In addition to the tax reform legislation passed in the autumn of 2013, additional provisions were established via a decree issued on December 26 by Mexican President Enrique Peña Nieto to offer additional benefits for the IMMEX industry through tax reform in Mexico. Its provisions went into effect on January 1 of the present calendar year.

The primary purpose for the presidential pronouncement was to foster continued international competitiveness for the maquiladora industry. It was also intended to clarify various issues with the new income tax law.

Tax reform in Mexico established new requirements through an income tax provision that established that a foreign resident receiving the services of a maquiladora must own at least 30% of the equipment used in production operations in order for that entity to qualify as a maquiladora for income tax and permanent establishment purposes. Additionally, companies were required to receive 100% of their revenues from maquiladora export operations in order to qualify for treatment as such. It further allowed employers to deduct up to 47% of the payments made to employees that are not taxable to employees.
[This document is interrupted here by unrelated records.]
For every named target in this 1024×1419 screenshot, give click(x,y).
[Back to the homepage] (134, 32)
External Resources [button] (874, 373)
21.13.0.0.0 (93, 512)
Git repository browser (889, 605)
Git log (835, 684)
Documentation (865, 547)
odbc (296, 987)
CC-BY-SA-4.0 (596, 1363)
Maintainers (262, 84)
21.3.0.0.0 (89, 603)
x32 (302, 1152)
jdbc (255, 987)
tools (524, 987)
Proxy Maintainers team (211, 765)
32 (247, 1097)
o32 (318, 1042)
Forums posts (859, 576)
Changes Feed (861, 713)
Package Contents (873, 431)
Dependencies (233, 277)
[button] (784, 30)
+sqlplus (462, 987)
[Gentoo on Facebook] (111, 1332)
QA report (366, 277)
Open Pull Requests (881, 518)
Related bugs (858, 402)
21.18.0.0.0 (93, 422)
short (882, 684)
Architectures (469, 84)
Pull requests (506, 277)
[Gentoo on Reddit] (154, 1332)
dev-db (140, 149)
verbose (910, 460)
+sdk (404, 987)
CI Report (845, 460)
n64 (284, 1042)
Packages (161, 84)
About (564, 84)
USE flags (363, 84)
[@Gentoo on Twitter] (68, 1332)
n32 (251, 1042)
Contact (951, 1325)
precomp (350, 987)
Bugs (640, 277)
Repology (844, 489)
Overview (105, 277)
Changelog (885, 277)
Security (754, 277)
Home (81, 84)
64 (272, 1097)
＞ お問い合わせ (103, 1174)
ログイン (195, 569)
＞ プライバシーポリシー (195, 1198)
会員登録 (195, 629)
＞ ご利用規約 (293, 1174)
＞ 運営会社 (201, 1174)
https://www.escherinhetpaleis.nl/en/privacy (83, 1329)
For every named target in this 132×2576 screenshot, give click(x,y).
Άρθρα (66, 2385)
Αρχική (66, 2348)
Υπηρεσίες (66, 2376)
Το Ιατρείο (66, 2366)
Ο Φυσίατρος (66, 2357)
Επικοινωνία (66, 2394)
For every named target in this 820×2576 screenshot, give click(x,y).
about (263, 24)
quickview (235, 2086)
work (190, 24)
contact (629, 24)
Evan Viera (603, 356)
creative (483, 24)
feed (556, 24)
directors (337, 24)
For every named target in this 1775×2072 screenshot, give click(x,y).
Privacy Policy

These new requirements and standards were somewhat revised and clarified with Decree of December 26, however. The presidential pronouncement gives a two-year period for the foreign resident ownership clause to be implemented for companies that were operating as maquiladoras prior to December 31, 2009, effectively grandfathering them. It further allows for companies to qualify as maquiladoras, even if they receive revenues from other operations, provided that they clearly delineate these activities, keep revenues in separate accounts, and clearly inform the government about how the ratios were determined. Taking these actions will enable authorities to determine the correct amount of exempt salaries and benefits that should be exclusively allocated to the maquiladora activity. Additionally, under the decree related to broader tax reform in Mexico, maquiladoras will be allowed an additional deduction of 47% of the payments made to employees that are not taxable to the employees, so long as they are involved in maquiladora operations.

Additionally, legislated related to tax reform in Mexico mandated that Value Added Tax (VAT) be withheld from non-residents by IMMEX companies (or by Automotive Industry companies) based on the acquisition of temporarily imported goods. But Peña Nieto’s December 26th decree allows maquiladoras (and automotive Industry companies) to credit the withheld VAT within the same month of the VAT withholding, instead of doing so in the month after that in which the withheld VAT is paid to the tax authority.

Lastly, the presidential decree of late December 2013 repealed the income tax benefit granted under the Fox Decree of October 30, 2003 that provided a tax reduction for maquiladoras. When the tax reform in Mexico was enacted, many were unsure if it superseded the 2003 decree. The recent presidential decree of last year clarified that question by specifically eliminating the ability to reduce income tax for these amounts.